08 June 2013

On Judy Blume...


Art Model, Leslie ©2013 Terrell Neasley
"The books that will never be read. And all due to the fear of censorship. As always, young readers will be the real losers."
~Judy Blume 

My mom got me involved in reading at an early age. As a teacher, education was an important factor in our daily lives. And one thing in particular that I appreciate her for is the fact that she didn't force reading on us. Oh we had our summer educational chores, mind you. How many of you know what a Cyclo-Teacher is? Well that was a learning aid that covered science, math, spelling, and everything. My brother and I spent considerable time most every day when school was out on this thing.

Art Model, Leslie ©2013 Terrell Neasley
But reading, Mama made fun. I closed down to many of my teachers that would force me to read books I had no interest in. Mama got us involved in the local library reading contests early. She made it meaningful for us to have our very own library cards with our names printed on them. This is well before the internet AND Atari. I could see that it pleased Mama to bring home a big stack of books. And if you brought them home, you read them. Conversely, I could also see Mama's disappointment if we selected something that tended to be "too easy", which geared me towards books with no pictures that got thicker and thicker. By middle school, we had a beautiful, brand new, full volume World Book Encyclopedia set. Not many kids could say that in my neighborhood. I can't say I went through the entire volume, but there were days I would just start with the letter "A" and simply read.

"Let children read whatever they want and then talk about it with them. If parents and kids can talk together, we won't have as much censorship because we won't have as much fear."
~Judy Blume

Art Model, Leslie ©2013 Terrell Neasley
Most of my books early on were about ant, bees, and spiders. I even used to have some bees for a little while. I didn't read much non-fiction early on, but when I did, I latched onto Judy Blume's "Tales of a Forth-Grade Nothing"! I think I was in the fifth grade at the time when I was reading it. At the time I didn't realize Judy Blume was such a controversial author, but her books have been on many-a ban lists and she's one of the most challenged authors of the 21st century. She writes for kids, but challenges our ability to handle the more controversial topics common to growing up. She tended to address bullying before it was more mainstream to do so.
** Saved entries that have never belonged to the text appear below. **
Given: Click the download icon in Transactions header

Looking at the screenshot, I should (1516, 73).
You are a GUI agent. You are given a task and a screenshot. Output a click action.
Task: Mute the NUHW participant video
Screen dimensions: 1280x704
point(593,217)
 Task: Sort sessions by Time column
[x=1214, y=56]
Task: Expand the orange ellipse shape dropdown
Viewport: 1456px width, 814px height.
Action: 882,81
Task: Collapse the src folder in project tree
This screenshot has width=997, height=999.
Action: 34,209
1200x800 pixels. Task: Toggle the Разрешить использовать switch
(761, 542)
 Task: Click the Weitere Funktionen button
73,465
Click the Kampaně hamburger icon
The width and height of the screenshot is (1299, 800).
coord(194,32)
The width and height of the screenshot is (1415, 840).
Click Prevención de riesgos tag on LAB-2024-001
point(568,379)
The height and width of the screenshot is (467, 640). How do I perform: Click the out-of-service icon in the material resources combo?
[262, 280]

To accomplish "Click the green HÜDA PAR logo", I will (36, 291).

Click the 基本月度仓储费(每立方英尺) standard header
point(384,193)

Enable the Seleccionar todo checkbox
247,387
She took on the racism and divorce. And nobody was tackling the menstrual cycle, masturbation, or teen sex like she has done.

Art Model, Leslie
©2013 Terrell Neasley
According to Wikipedia, a feature film based on one of her most popular books, "Tiger Eyes" was released today in art house cinemas and video-on-demand. You can also listen to her interview on NPR. Y'all know how much I like me some NPR. This woman is a perpetually significant author and a definitive pioneer in literature, especially for young girls. She connects with youths in a much more meaningful manner than other most other authors who strictly entertain. She addresses issues that parents might often find difficult to confront and puts them front and center when others would choose to ignore. I know I had those moments that I simply couldn't go to Mama for help, but kids still get a sense of connection with Mrs. Blume. She has simply found a way to relate and understand. I'd love to see schools who once shunned her work, bring them back in as required reading. I'd like to think we've evolved a bit further on these matters. Follow her on Twitter! She loves tweet'n!

Art Model, Leslie ©2013 Terrell Neasley
Many thanks to my dear friend, Art Model Leslie for posing for me. These images come only 10 days after neck surgery, yet she still had the stamina and guts to shoot with me. I tell you I love this woman for her courage to simply be who she is. There was no hiding behind the scar on her neck. She's actually proud of it, because it represents an end to the pain she was dealing with for so long. She's not only a durable sort of woman, but she's also pretty damn smart. I walked out from this shoot with a couple points added to my I.Q. She's inspired me to renew my interest in the domestic environmental nude. There will be more.